I think I prefer ‘canu’. Dwi’n dysgu canu’r piano. A lot of pop songs in Welsh talk about ‘chwarae’r gitar’, ‘Gitar Yn Y To’ by the great Maffia Mr.Huws to name one!

that’s so true @garethrking …it was a low point for me and yr hen iaith this morning…!! it’s so good to have hope on my taith iaith again! :smile:

3 Likes

:joy: :joy: :joy: :joy:

2 Likes

ok so I’m sure this is another one of those “there is more than one way to say the same thing” cases but:

mas neu allan? Ga i dweud “mynd allan” neu “mynd mas” i meddwl yr un peth? / Can I say “mynd allan” or “mynd mas” to mean the same thing? Does allan=mas?

Thanks!

yes!

mas is the more southern version, allan is the more northern version, but they both mean ‘out’.

2 Likes

Thank you so much as usual Siaron! I thought it was that.

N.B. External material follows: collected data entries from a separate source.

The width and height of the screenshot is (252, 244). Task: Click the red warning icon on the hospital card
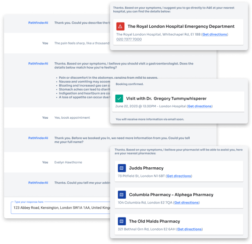point(120,27)
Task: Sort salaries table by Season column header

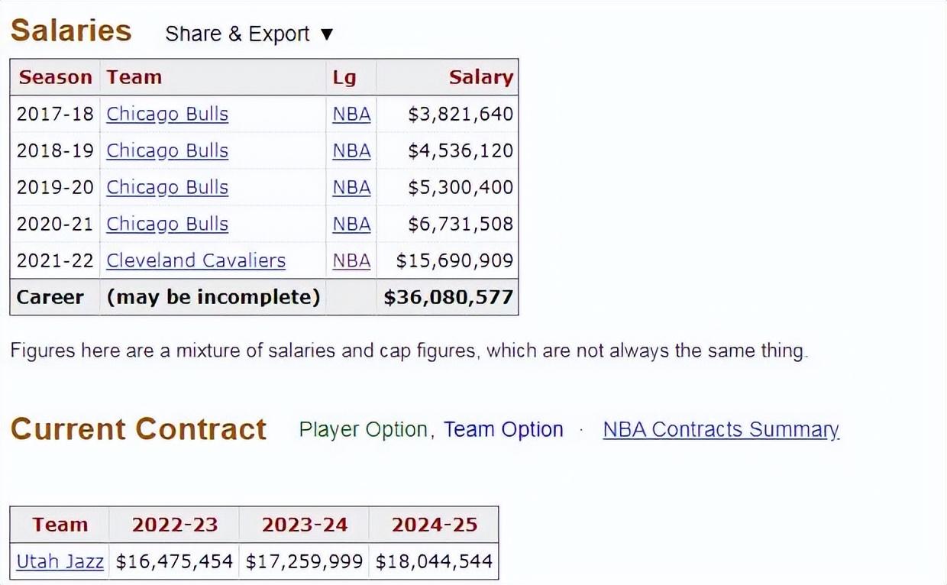Action: point(55,77)
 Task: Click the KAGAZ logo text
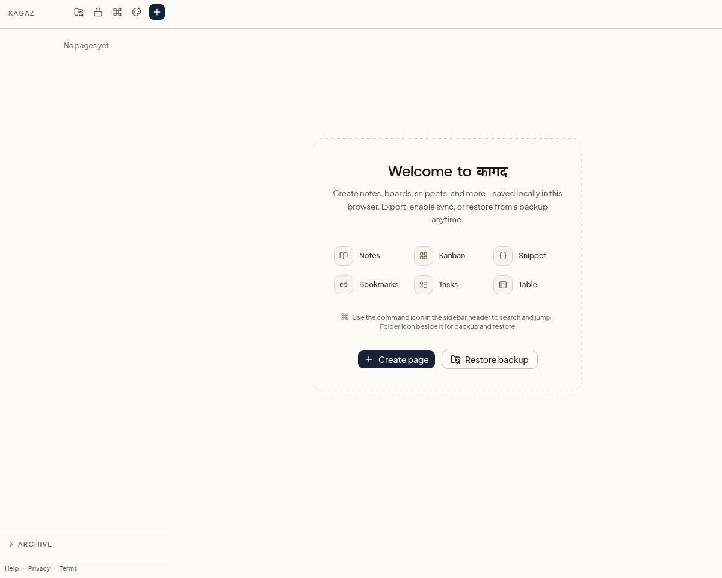pos(22,13)
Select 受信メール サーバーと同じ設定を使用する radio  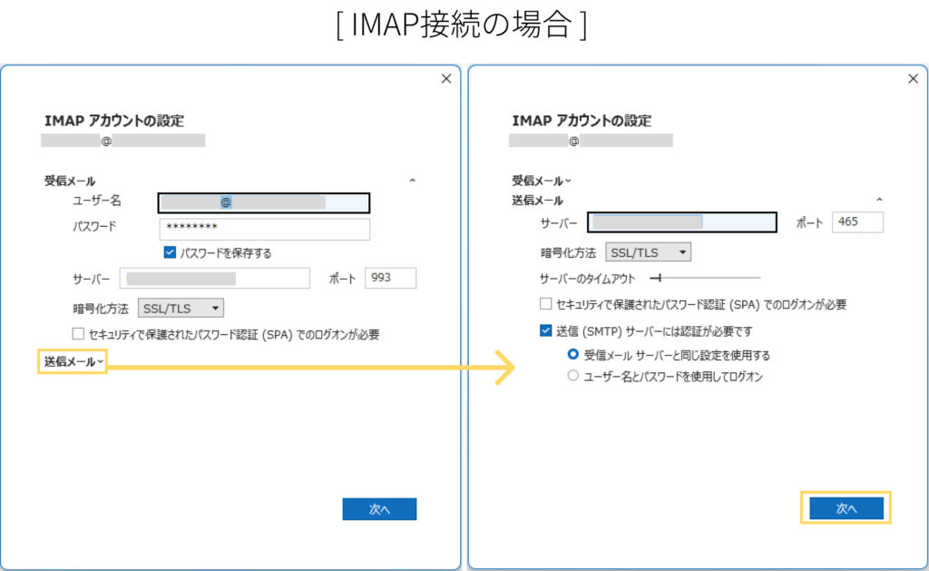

That was also my first use of the word meddwl to mean “mean” rather than “think” so hopefully is made sense (I still don’t get that it can have two meanings with one word!)
I think the examples in the challenges are:
Dw i’n meddwl - I think
So hynny yn meddwl - that doesn’t mean

As well as ‘meddwl’ in this context, you may also hear ‘golygu’ as ‘to mean’ too :relaxed:

3 Likes

that would be the word google translate uses - I will try and add it to my vocabulary =]

During a slightly too in-depth conversation yesterday, for some reason when I started to loose the thread, I just came out with “Dwi ddim yn deall yn hollol”. My friend seemed surprised/(hopefully) impressed that I said it.

In my mind, I was saying: “I dont fully understand”.

Was I way off track?

1 Like

Another forum high water mark… :slight_smile: :star2:

Nope, you were rolling along brilliantly… :slight_smile:

5 Likes

Two quick ones:

  1. I was thinking about what they say about breadmaking “The wetter, the better” and realised I wasn’t too sure how to do those “the…the…” structures in Welsh. I thought of “Wlypach ydy well, medden nhw,” but I’m also thinking that there’s something like “cyn mor…cyn mor…” or something like that?

  2. If I wanted to emphasis what I was doing, instead of saying just O’n i’n siarad Cymraeg neithiwr, would it be Siarad Cymraeg o’n i’n, neithiwr, or Yn siarad Cymraeg o’n i, neithiwr? I’m torn between feeling the first one sounds OK and feeling that they’re both a bit weird. In support of the first one I’m sure I’ve heard something like mae o yn as a complete clause, in contexts where you might say in English, say, “You told me he doesn’t like cricket, but he does.”